A Nair e Zaél Abreu

São Paulo, 12 de agosto de 1987

Querida mãe, querido pai,

Não sei mais conviver com as pessoas. Tenho medo de uma casa cheia de pais e mães e irmãos e sobrinhos e cunhados e cunhadas. Tenho vivido tão só durante tantos — quase quarenta — anos. Devo estar acostumado.

Dormir 24 horas foi a maneira mais delicada que encontrei de não perturbar o equilíbrio de vocês — que é muito delicado. E também de não perturbar o meu próprio equilíbrio — que é tão ou mais delicado.

Estou me transformando aos poucos num ser humano meio viciado em solidão. E que só sabe escrever. Não sei mais falar, abraçar, dar beijos, dizer coisas aparentemente simples como “eu gosto de você”. Gosto de mim. Acho que é o destino dos escritores. E tenho pensado que, mais do que qualquer outra coisa, sou um escritor. Uma pessoa que escreve sobre a vida — como quem olha de uma janela — mas não consegue vivê-la.
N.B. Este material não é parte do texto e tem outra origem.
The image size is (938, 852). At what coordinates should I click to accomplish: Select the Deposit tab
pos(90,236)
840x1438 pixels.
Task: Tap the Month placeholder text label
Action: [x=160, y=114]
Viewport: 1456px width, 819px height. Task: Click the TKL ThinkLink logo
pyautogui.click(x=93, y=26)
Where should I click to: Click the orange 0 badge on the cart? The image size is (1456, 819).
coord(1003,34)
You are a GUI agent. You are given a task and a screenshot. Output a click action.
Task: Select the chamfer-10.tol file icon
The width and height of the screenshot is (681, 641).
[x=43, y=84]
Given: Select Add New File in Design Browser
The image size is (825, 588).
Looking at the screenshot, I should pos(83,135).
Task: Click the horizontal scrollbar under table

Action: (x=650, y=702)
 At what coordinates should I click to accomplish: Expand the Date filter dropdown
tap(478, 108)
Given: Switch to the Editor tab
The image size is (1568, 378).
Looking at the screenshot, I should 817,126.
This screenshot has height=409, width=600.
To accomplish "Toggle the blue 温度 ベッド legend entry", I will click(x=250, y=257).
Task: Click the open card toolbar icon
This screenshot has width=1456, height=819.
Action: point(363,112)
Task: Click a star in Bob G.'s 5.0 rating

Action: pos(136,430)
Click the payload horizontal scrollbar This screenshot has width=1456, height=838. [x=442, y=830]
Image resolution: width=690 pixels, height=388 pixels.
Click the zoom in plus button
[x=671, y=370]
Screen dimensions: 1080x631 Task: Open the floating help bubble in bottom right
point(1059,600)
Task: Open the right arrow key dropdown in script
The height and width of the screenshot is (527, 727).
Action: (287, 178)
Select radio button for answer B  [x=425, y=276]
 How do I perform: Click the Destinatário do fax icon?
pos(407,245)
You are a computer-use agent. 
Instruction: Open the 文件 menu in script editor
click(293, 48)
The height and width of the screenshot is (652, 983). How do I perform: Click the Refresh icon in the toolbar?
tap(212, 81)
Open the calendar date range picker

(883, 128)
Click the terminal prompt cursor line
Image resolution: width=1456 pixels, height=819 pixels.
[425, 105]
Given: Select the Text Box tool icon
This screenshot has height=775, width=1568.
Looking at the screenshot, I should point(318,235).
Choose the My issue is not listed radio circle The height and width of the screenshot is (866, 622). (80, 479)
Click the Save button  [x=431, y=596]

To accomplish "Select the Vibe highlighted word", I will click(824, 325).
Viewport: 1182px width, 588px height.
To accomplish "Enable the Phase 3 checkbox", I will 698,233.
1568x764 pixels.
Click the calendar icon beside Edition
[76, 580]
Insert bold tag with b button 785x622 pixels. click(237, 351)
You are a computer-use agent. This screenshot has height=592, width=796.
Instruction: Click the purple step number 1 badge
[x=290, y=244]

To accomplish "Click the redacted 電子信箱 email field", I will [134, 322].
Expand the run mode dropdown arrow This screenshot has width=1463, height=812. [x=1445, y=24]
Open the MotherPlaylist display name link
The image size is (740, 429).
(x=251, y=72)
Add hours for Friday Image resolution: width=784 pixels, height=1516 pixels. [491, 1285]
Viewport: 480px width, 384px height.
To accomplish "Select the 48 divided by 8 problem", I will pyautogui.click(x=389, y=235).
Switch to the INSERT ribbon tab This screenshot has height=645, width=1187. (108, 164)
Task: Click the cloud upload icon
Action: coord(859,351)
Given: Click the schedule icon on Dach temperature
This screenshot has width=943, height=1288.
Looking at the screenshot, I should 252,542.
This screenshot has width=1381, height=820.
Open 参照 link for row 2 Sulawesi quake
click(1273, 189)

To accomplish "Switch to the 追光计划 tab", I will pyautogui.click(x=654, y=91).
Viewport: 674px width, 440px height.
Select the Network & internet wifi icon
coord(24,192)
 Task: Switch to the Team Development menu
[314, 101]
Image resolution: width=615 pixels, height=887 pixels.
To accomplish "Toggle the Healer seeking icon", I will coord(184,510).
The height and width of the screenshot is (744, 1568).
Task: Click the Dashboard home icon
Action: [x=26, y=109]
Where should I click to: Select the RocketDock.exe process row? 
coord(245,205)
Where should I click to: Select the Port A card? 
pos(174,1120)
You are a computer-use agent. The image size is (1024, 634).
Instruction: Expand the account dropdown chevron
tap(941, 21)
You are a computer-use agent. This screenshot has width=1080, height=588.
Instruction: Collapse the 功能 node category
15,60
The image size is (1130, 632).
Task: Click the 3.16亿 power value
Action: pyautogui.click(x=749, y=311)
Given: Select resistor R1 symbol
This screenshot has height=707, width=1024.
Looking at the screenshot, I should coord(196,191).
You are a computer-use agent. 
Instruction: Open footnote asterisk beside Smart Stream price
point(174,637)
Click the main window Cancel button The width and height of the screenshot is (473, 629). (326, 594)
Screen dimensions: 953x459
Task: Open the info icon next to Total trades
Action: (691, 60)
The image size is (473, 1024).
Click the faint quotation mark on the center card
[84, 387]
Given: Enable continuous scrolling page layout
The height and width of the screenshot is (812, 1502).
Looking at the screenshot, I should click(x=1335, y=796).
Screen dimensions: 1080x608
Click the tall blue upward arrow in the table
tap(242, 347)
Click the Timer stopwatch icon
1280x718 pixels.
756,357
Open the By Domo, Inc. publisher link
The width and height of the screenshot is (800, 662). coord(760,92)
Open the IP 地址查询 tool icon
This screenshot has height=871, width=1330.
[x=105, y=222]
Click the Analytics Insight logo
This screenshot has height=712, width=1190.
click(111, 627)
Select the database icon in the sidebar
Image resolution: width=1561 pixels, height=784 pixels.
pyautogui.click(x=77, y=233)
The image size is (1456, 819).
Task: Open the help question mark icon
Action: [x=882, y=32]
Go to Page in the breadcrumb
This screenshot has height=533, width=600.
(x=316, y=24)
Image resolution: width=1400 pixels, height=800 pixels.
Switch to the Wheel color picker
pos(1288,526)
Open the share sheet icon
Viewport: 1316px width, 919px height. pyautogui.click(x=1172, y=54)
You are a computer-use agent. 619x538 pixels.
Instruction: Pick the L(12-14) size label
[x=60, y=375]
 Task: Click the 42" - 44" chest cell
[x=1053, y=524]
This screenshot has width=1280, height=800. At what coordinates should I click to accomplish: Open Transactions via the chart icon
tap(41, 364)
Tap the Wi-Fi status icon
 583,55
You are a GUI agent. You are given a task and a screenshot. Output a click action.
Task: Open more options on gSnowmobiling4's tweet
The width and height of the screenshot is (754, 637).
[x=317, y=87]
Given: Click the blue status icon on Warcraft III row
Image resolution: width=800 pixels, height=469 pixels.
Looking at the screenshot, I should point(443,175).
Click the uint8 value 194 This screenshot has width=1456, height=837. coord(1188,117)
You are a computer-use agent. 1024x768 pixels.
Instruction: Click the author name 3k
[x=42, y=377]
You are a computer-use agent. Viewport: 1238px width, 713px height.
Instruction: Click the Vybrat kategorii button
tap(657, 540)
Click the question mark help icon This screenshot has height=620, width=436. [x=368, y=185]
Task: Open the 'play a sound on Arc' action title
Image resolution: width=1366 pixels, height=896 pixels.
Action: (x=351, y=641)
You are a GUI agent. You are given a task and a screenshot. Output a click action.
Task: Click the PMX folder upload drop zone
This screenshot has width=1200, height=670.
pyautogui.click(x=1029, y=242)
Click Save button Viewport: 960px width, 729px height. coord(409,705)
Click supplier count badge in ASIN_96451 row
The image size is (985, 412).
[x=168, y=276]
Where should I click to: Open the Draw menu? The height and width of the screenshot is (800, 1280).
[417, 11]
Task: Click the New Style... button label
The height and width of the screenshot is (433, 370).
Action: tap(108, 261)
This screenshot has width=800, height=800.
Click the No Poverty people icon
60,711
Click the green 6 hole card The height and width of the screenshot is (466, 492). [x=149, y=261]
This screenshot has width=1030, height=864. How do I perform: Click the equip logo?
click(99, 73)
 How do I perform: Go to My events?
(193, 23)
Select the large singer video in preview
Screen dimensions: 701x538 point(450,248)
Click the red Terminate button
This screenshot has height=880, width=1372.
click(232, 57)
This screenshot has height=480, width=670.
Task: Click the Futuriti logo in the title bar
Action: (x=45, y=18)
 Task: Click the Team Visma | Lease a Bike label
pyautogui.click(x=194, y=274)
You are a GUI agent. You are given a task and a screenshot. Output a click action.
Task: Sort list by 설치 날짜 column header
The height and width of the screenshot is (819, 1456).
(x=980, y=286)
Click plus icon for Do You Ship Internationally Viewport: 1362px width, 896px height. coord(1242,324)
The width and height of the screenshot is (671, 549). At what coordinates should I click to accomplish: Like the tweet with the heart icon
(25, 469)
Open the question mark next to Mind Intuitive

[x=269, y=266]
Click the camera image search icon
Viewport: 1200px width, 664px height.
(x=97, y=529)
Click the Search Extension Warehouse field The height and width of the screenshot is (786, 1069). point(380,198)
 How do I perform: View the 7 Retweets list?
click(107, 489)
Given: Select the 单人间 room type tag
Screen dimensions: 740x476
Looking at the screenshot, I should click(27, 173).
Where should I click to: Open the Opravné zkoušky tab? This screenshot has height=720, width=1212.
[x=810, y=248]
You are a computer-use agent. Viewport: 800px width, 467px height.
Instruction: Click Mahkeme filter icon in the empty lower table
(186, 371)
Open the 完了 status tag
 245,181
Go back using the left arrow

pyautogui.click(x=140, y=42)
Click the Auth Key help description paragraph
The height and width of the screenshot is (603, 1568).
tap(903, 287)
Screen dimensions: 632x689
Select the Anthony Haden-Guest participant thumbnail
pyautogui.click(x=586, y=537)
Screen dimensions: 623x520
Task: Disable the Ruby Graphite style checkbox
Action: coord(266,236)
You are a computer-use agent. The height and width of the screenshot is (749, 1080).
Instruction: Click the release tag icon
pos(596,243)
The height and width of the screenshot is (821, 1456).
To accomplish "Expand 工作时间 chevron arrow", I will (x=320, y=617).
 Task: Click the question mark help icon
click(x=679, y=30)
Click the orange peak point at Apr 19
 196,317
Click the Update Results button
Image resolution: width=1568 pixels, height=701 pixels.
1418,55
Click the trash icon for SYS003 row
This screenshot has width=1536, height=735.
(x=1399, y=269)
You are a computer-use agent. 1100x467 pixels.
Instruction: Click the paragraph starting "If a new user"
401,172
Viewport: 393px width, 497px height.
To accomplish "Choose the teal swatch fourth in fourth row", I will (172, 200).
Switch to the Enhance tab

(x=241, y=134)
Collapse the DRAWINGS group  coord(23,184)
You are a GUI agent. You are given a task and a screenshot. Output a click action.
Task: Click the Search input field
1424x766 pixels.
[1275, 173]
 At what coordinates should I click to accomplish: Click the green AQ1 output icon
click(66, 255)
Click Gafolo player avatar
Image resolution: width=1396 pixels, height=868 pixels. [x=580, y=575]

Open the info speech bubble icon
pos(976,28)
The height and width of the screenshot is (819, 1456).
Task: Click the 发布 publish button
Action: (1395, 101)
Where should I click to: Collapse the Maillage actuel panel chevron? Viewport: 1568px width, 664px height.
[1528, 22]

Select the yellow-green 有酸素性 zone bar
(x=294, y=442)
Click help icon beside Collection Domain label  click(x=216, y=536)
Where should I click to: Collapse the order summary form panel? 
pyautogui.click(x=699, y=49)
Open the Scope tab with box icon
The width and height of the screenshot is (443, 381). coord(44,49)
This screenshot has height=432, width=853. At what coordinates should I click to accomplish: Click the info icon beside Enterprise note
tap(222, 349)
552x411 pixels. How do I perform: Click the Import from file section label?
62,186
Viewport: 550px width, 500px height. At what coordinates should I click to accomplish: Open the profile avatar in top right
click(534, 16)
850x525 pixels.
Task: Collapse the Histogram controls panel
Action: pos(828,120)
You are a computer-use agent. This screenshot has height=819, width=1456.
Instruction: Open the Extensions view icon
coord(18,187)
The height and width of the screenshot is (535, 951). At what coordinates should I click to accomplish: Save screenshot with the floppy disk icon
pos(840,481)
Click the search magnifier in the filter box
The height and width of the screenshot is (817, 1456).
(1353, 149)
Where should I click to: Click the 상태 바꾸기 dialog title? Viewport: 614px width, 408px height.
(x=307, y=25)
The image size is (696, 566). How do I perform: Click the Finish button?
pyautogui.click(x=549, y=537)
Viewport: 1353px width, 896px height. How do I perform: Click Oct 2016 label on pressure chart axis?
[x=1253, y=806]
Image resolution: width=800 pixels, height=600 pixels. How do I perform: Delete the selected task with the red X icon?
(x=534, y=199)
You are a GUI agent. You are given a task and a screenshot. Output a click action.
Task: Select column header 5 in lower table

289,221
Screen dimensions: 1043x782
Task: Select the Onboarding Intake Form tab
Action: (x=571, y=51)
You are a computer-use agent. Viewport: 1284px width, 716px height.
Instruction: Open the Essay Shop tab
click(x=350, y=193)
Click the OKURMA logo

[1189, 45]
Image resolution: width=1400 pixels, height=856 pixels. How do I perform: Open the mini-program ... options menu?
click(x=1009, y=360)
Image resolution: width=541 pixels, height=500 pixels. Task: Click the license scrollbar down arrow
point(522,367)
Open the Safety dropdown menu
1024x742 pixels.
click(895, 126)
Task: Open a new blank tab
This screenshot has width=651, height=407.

Amo vocês como quem escreve para uma ficção: sem conseguir dizer nem mostrar isso. O que sobra é o áspero do gesto, a secura da palavra. Por trás disso, há muito amor. Amor louco — todas as pessoas são loucas, inclusive nós; amor encabulado — nós, da fronteira com a Argentina, somos especialmente encabulados. Mas amor de verdade. Perdoem o silêncio, o sono, a rispidez, a solidão. Está ficando tarde, e eu tenho medo de ter desaprendido o jeito. É muito difícil ficar adulto.

Amo vocês, seu filho

Caio

Caio Fernando Abreu, no livro “Caio Fernando Abreu: o essencial da década de 1980”. Nova Fronteira, 2014.